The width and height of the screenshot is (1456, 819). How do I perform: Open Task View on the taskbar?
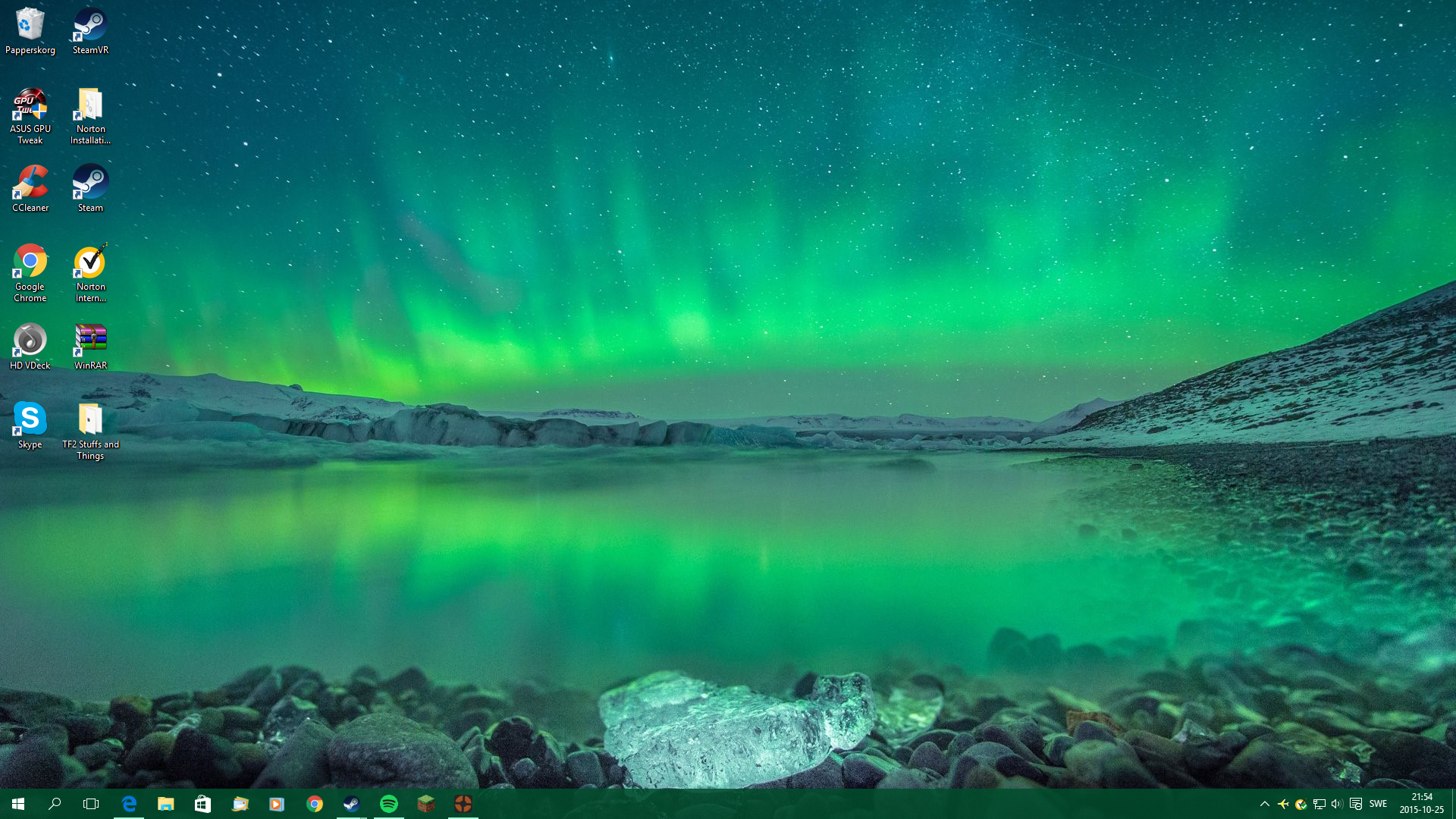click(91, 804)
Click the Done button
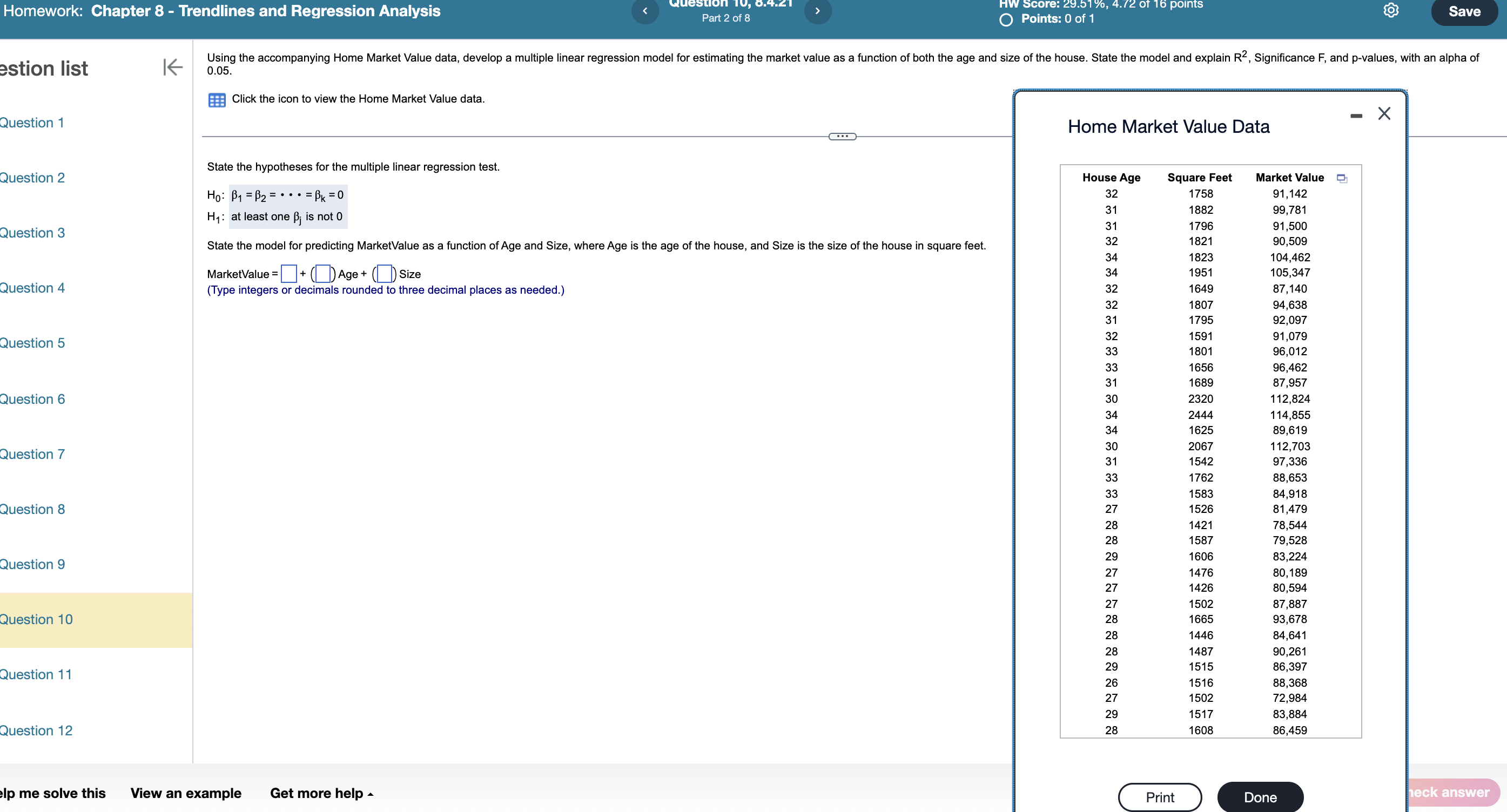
──────────
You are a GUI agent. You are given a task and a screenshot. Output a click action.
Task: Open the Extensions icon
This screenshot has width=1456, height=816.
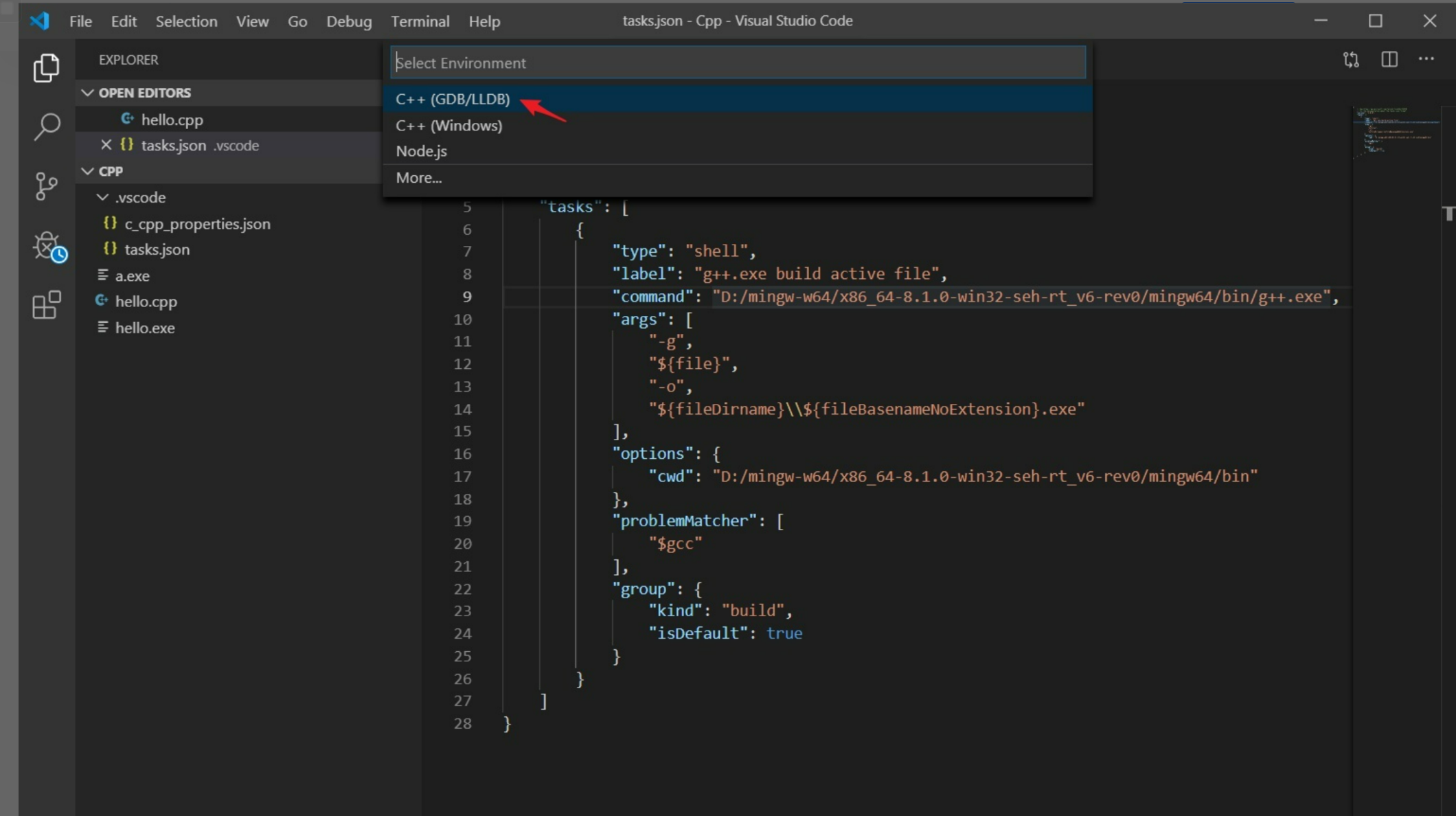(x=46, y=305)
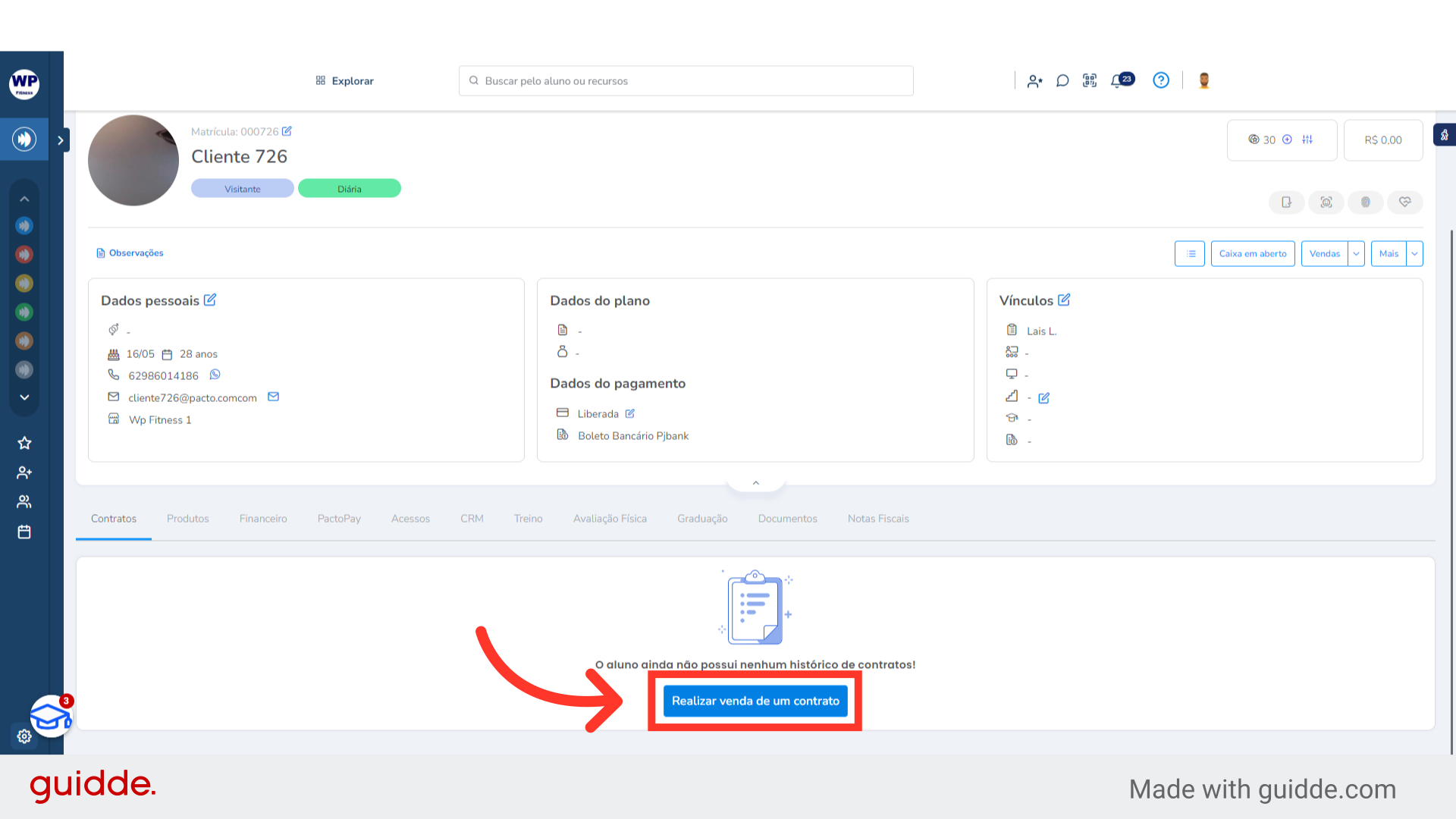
──────────
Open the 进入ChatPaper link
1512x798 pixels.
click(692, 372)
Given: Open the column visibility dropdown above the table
──────────
> [Aim of the task]: Pictures do not belong in the answer. Return the lines above starting at the one with "The width and" and ending at the one with "Click the Done button", both kept, exactly.

> [Output of the task]:
The width and height of the screenshot is (1456, 819). How do I perform: Open Task View on the taskbar?
click(91, 804)
Click the Done button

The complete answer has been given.